O falecido presidente Hugo Chaves foi de tal forma idolatrado, que chegaram inclusive
a adaptar-lhe uma oração do “pai nosso”. Até o nosso país já correu semelhante
risco. Se é para adorar a Deus, estamos aqui. Mas, se é para adorar o homem ou
o demônio, que o Senhor nos guarde.
Se nos fosse possível voltar
à cidade egípcia de Tebas, veríamos que, ali, nos dias de Moisés, era mais
fácil topar com um deus do que com um homem. Aqui, estava Rá-Atum. Lá, Osíris.
E, mais adiante, a deslavada Hathor. A capital do Egito mais parecia um
santuário a céu aberto do que um centro urbano. Se estendêssemos a excursão até
Heliópolis, seríamos tomados pela revolta que levou Paulo a enojar-se de Atenas.
Mas, entre tantos deuses e deusinhos, não encontraríamos um único altar
consagrado ao Deus Desconhecido.
Ora, se o Egito era um
templo dedicado a deuses que, rigorosamente, nem deuses eram, por que a herança
de Jacó, em Canaã, não poderia ser também um santuário consagrado ao Deus de
Abraão e de Isaque? Essa era a proposta da teologia levítica. Mas, para que
isso se fizesse realidade, alguns estágios eram imprescindíveis. Antes de tudo,
o povo hebreu teria de assumir sua identidade como congregação de Jeová. Isso
significa que os israelitas precisavam superar, com urgência, as diferenças tribais,
as arestas culturais e dialetais e, principalmente, as barreiras políticas que,
a essa altura, já eram bem visíveis. Sem comunhão, não pode haver povo de Deus.

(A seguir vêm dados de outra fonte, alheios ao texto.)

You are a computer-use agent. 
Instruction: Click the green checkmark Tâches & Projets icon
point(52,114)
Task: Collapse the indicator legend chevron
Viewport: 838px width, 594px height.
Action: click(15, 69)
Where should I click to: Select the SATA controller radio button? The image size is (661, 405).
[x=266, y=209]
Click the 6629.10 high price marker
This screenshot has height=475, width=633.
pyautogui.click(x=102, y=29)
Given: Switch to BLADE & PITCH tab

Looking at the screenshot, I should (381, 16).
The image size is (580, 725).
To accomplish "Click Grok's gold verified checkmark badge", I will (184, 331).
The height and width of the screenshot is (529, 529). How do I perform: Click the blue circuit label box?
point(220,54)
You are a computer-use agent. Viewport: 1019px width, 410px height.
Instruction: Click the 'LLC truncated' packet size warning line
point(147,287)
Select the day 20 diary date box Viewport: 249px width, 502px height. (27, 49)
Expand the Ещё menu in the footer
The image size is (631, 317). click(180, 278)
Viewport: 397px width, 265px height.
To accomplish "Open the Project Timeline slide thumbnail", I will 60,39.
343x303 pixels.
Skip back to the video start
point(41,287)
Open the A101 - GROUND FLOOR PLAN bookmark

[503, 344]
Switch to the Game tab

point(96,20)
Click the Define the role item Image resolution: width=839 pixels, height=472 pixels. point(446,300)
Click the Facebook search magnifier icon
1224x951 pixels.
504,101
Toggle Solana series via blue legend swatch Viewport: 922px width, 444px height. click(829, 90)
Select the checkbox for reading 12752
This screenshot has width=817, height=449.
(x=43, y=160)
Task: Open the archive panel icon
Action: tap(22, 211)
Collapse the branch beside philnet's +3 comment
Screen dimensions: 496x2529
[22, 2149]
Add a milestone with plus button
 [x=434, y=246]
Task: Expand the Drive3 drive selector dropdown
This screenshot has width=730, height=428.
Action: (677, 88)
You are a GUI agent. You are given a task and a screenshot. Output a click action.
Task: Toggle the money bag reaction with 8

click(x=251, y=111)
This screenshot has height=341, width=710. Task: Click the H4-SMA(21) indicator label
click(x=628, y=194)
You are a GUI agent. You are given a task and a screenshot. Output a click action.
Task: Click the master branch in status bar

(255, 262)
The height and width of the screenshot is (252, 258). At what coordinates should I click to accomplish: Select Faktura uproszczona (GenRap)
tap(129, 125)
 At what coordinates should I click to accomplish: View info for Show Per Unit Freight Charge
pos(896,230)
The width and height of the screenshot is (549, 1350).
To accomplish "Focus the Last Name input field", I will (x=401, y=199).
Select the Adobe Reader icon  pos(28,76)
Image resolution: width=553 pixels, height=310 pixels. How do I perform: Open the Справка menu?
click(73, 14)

A congregação de Jeová teria
de ser tão unida que, aos olhos dos gentios, deveria parecer um único povo. Dessa
forma, ao adentrarem a Terra Prometida, os israelitas não enfrentariam maiores
dificuldades em transformá-la num templo a céu aberto.
Nalguns momentos de sua
história, os israelitas estiveram perto de alcançar tal meta. Reis como Davi,
Salomão (na primeira etapa de seu reinado), Josafá, Ezequias e Josias muito
lutaram por esse ideal. Pelo que lemos no profeta Ezequiel, a comunhão plena e
messiânica entre os hebreus somente virá a ocorrer com o estabelecimento do
Reino Milenial, após a Grande Tribulação.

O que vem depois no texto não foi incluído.